Part of that ugliness is the fact that tenants are trying to get concessions and rent breaks in this environment. “The pressure on rents is intense,” Hankowsky said. “Every deal is a fight.”

The area where Liberty, the owner of 77 million square feet of office and industrial, is seeing its toughest occupancy challenges is in the big box industrial sector, with single-use buildings more than 500,000 square feet that are normally housed by retailers or consumer-products companies. “These guys, fundamentally, are almost extinct in the market,” Hankowsky said. Liberty’s overall occupancy came in at 89.4%, down from 90.1% during the prior-year period.
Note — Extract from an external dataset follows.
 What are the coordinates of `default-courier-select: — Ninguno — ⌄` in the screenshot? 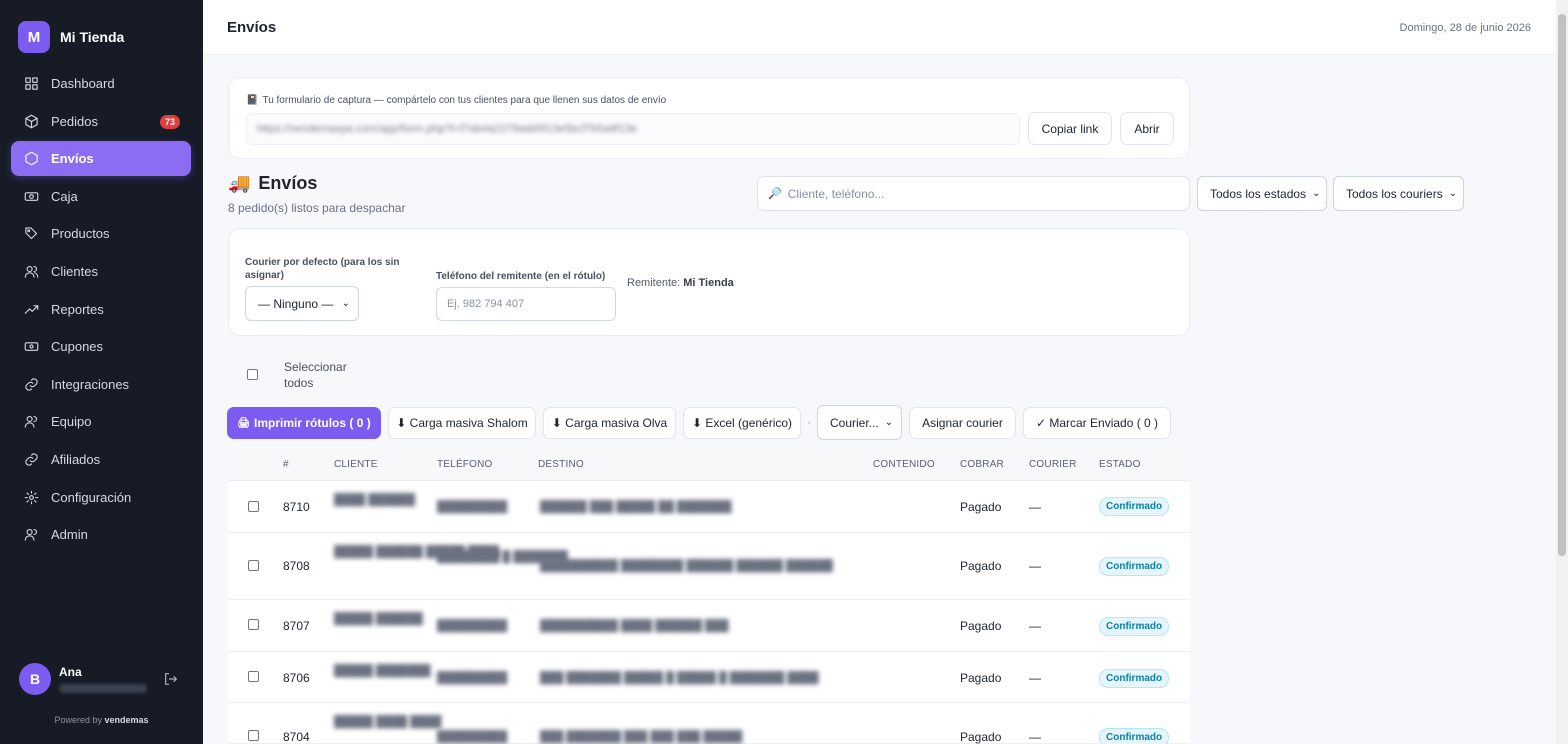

There is some good news, though. On the plus side, tenant distress is down, Liberty executives said, and a lot of subleasing activity is taking place in the portfolio.

Additionally, Liberty was able to raise cash during the quarter. The company sold $35 million of assets in the second quarter and $11 million since then, bringing it to about $91 million for the year on the way to its goal of $160 million in all of 2009. Through asset and stock sales, Liberty so far has raised $660 million this year.

Despite some distressed properties coming on the market, Liberty executives aren’t planning any acquisitions this year. But that could change depending on the environment. “We anticipate there might well be opportunities,” said Hankowsky.

Liberty’s earnings per share came in at 35 cents during the second quarter, up from 34 cents during the same year-ago period. FFO per share was at 72 cents, down from 80 cents.